Phan premiered the cycle with Brooklyn Rider in January 2020 as part of his “Emerging Voices” project at the Philadelphia Chamber Music Society. In an illuminating liner note, he describes his encounters with Muhly’s music as being both “artistically and personally transformative,” and recalls the Stranger’s premiere as the first time he felt his identity had been respectfully represented in a work classical music. He writes:

“Until that evening, I had never related so directly to a piece of music. Not only was I telling stories of ancestors who had come to America as my own did, but … I was able to see why, despite being born in America, it has been so difficult and painful to claim my American identity. I don’t know that Nico intended to give me these gifts of insight and validation when he created Stranger, but I will be forever grateful.”
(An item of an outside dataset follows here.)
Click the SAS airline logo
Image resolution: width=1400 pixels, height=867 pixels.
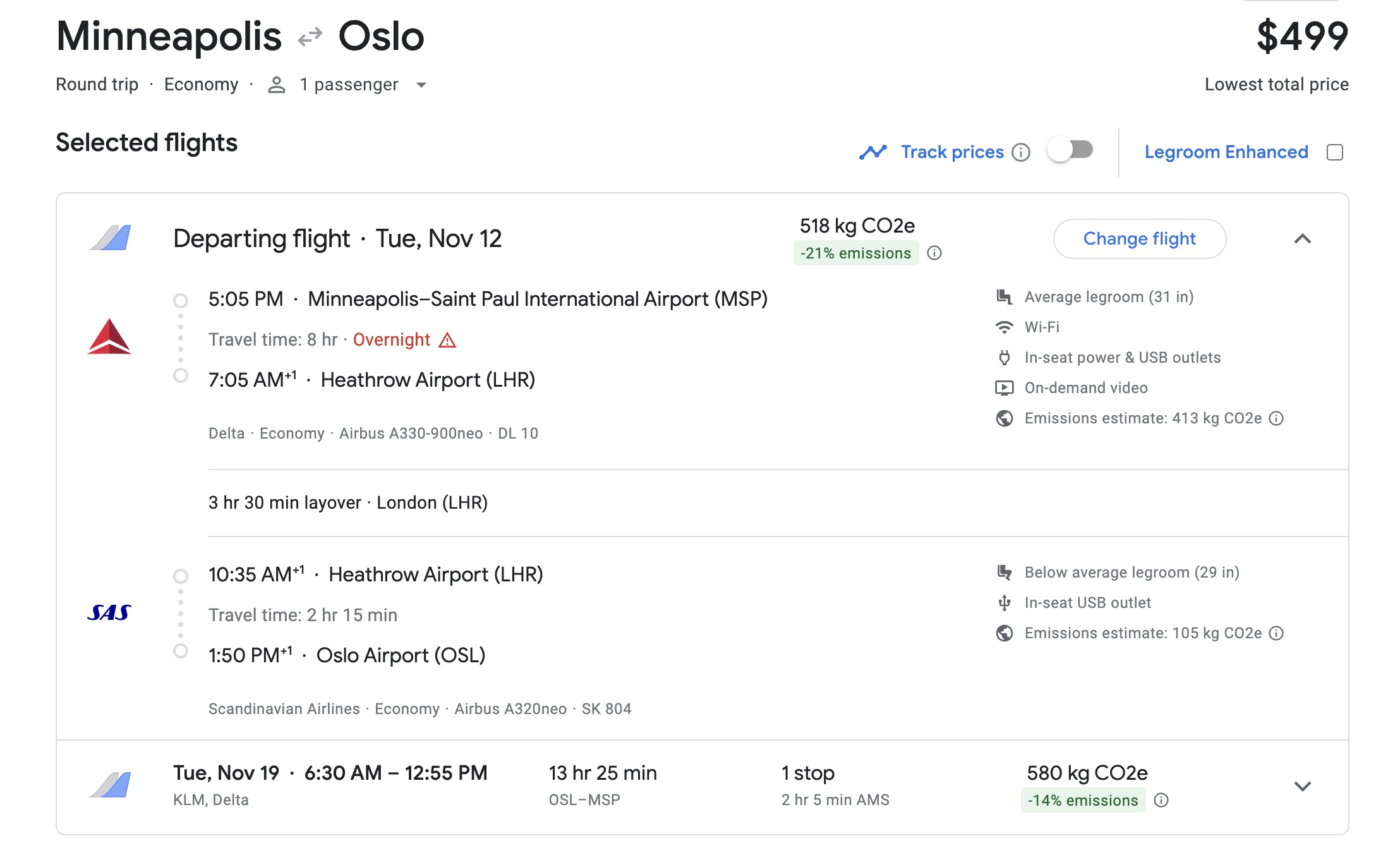109,612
Phan’s world premiere performance of the work made a comparably deep impression on the Philadelphia Inquirer, which marveled: “Muhly is usually impressive, but this is a piece you can take to your heart, especially in the well-studied, beautifully polished performance by Brooklyn Rider and Phan at his articulate best.” Following its first performance, in fall 2021, Phan and the quartet toured the piece to New York, Boston, San Francisco and Scottsdale, AZ.

In Impossible Things, Muhly took his text from the work of Greek poet C.P. Cavafy, in a translation by Daniel Mendelsohn. Phan gave its U.S. premiere with Colin and Eric Jacobsen and The Knights at the 2016 NY Philharmonic Biennial. Reviewing their performance for the New Yorker, Alex Ross described the work as “a rapt setting” of the verse, and continued:

“The piece inevitably recalls Britten’s magisterial cycles, most of all the Serenade for Tenor, Horn, and Strings. But Muhly has found his own musical language, a lyricism underpinned by subtle tension, and it achieves uncanny alignment with the lights and shadows of Cavafy’s poetry. Nicholas Phan sang with extraordinary warmth of tone and clarity of diction.”

Again drawing inspiration from Britten, this time from the English composer’s Canticle II: “Abraham and Isaac,” Muhly’s Lorne Ys My Likinge is a setting of a Chester Mystery play, a cycle of 15th-century biblical dramas. This relates the story of the three Marys – Mary Magdalene, Mary Jacobi and Mary Salome – who arrive at the tomb of Christ, only to be greeted by two angels who tell them of Jesus’s resurrection. With Lisa Kaplan, a founding member of Grammy-winning sextet Eighth Blackbird, Phan gave the piece its Midwest premiere at Chicago’s Collaborative Works Festival in 2019. Finding that “all the drama was embedded in the music,” the Chicago Classical Review pronounced their performance “the ultimate high point of the evening.”